» AIM OF THE EXERCISE:
Substitute "Ambient lights" for "Default lights" in everything from the line containing "At what coordinates should I click to accomplish: Open" down to the end of the data, and return only those lines with nothing else changed.
========================
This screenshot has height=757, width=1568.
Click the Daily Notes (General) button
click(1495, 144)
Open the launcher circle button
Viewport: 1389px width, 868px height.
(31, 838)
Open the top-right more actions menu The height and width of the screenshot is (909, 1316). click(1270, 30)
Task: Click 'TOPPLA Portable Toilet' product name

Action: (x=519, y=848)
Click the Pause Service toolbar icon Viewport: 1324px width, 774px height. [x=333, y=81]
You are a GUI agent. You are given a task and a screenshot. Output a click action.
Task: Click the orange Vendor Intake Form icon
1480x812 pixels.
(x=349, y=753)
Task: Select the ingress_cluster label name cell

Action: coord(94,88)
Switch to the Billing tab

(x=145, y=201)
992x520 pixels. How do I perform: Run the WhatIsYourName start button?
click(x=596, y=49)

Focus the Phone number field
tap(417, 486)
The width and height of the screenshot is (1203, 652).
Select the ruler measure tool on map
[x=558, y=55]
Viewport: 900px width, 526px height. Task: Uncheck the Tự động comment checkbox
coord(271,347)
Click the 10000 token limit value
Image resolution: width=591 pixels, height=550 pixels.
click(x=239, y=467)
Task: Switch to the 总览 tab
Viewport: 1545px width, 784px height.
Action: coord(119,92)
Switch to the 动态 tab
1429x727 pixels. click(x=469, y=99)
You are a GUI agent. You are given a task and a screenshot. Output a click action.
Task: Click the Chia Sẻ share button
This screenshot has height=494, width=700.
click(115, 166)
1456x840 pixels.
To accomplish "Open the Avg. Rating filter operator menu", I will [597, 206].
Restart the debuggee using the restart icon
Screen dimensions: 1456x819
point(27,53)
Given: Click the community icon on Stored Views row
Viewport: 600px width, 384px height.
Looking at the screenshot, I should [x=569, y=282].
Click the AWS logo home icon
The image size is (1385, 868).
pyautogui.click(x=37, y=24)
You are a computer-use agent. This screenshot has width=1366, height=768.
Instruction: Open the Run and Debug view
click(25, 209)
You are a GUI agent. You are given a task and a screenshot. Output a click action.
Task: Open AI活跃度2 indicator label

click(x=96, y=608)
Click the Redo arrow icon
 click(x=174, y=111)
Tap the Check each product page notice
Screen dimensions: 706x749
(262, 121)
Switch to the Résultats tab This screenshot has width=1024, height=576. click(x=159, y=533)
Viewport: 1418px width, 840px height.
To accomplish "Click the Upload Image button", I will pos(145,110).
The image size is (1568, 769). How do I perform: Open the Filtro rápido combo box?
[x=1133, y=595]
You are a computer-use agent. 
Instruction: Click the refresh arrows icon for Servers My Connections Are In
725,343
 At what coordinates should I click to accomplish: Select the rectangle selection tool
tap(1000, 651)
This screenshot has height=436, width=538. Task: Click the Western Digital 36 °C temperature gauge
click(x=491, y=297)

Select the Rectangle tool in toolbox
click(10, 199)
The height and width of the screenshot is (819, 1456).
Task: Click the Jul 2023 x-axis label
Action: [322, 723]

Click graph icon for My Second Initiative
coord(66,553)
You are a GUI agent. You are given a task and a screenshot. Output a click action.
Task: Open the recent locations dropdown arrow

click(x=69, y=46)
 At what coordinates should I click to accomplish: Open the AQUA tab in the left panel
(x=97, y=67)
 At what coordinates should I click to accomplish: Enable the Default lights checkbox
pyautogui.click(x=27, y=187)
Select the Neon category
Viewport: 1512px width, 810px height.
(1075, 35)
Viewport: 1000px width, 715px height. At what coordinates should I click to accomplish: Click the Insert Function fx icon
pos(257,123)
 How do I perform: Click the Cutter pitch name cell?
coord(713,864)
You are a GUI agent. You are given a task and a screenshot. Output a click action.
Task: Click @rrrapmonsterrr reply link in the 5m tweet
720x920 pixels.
========================
» PROBLEM SOLUTION:
 At what coordinates should I click to accomplish: Open the AQUA tab in the left panel
(x=97, y=67)
 At what coordinates should I click to accomplish: Enable the Ambient lights checkbox
pyautogui.click(x=27, y=187)
Select the Neon category
Viewport: 1512px width, 810px height.
(1075, 35)
Viewport: 1000px width, 715px height. At what coordinates should I click to accomplish: Click the Insert Function fx icon
pos(257,123)
 How do I perform: Click the Cutter pitch name cell?
coord(713,864)
You are a GUI agent. You are given a task and a screenshot. Output a click action.
Task: Click @rrrapmonsterrr reply link in the 5m tweet
720x920 pixels.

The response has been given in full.